SpaceX’s ambitious Starship test flight, a cornerstone in the company’s vision for space exploration, ended prematurely this Saturday in a dramatic sequence of events, marked by the loss of both the rocket’s booster and core stages.
In what was a highly anticipated event, SpaceX’s Starship, the spacecraft designed to carry astronauts to the moon and beyond, faced a significant setback during its second test flight. The uncrewed mission, launching from the Starbase site near Boca Chica, Texas, aimed to demonstrate the capabilities of the largest rocket ever built, but ended abruptly with explosions in both the booster and spacecraft.
The Starship, soaring approximately 90 kilometres (55 miles) above the ground, aimed to complete a 90-minute flight into space. However, shortly after a successful liftoff, SpaceX’s live stream host John Insprucker announced a critical issue: “We have lost the data from the second stage… we think we may have lost the second stage.”
The initial part of the flight seemed promising, with the Super Heavy booster executing a crucial maneuver to separate from the core stage. However, it exploded over the Gulf of Mexico shortly after detaching. Simultaneously, the core Starship booster, now on its solo journey into space, lost contact with mission control about ten minutes into the flight.
This test was SpaceX’s second attempt to fly the Starship, mounted on its Super Heavy rocket booster, following a previous failed attempt in April, which ended in an explosion about four minutes after liftoff.
The launch drew significant attention, with SpaceX founder Elon Musk, also the chief executive and chief engineer, closely monitoring the event. According to SpaceX commentator John Insprucker, the first stage of the flight “looked beautiful,” but then the “automatic flight termination system appears to have triggered,” a mechanism designed to destroy Starship in case of flight anomalies.
SpaceX had aimed to demonstrate Starship’s ability to reach space, just shy of Earth’s orbit, a feat that would have been a significant milestone towards the company’s goal of creating a large, multi-purpose spacecraft. This ambition extends to sending people and cargo back to the moon and ultimately to Mars.
NASA, SpaceX’s primary customer and partner in the Artemis program, has vested interest in Starship’s success. The Artemis program, seen as the successor to the Apollo missions, relies heavily on Starship for future human spaceflight missions.
Despite the failure, the test flight provided valuable data. Kate Tice, another SpaceX commentator, remarked, “We got so much data, and that will all help us to improve for our next flight.” The flight’s principal objective was to test Starship’s capabilities in reaching near-orbit, then re-entering Earth’s atmosphere for a planned splashdown near Hawaii.
Following the test flight in April, where the spacecraft disintegrated less than four minutes into the flight, SpaceX made several improvements to both the rocket and the launch pad.
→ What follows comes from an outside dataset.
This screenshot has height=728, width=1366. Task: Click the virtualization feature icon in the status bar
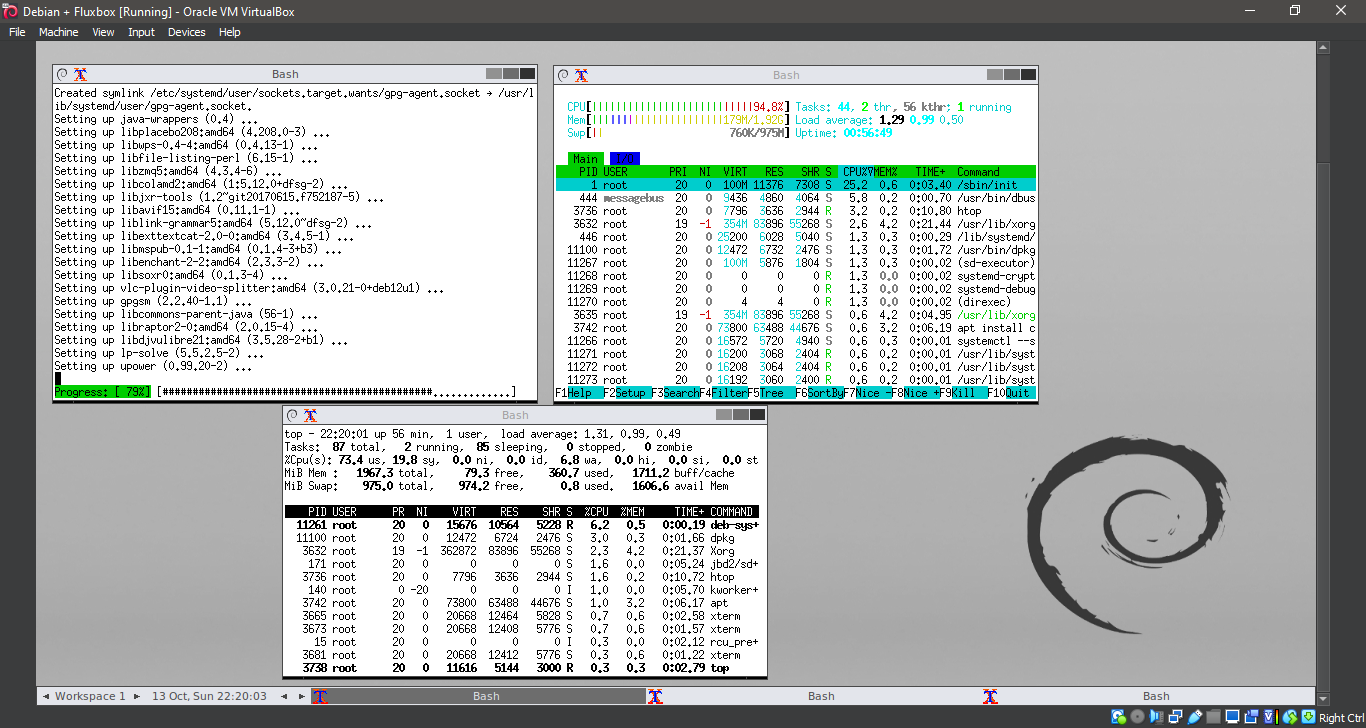tap(1270, 717)
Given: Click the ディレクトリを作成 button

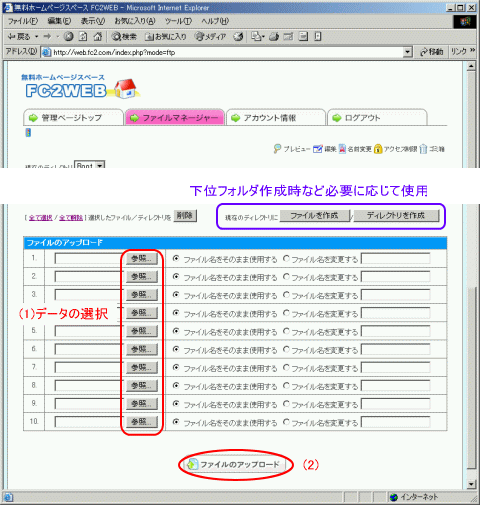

The Federal Aviation Administration (FAA) had cleared the rocket for Saturday’s flight, ensuring all safety and environmental concerns were addressed.
As SpaceX and the FAA review the incident to determine the cause of the failure, SpaceX is barred from conducting further Starship launches until the investigation concludes and necessary corrections are made.
The setback in Saturday’s test does not diminish SpaceX’s overarching goals. Elon Musk envisions Starship eventually replacing the Falcon 9 rocket as the centerpiece of SpaceX’s launch business, which is currently responsible for deploying most of the world’s satellites and other commercial payloads into space.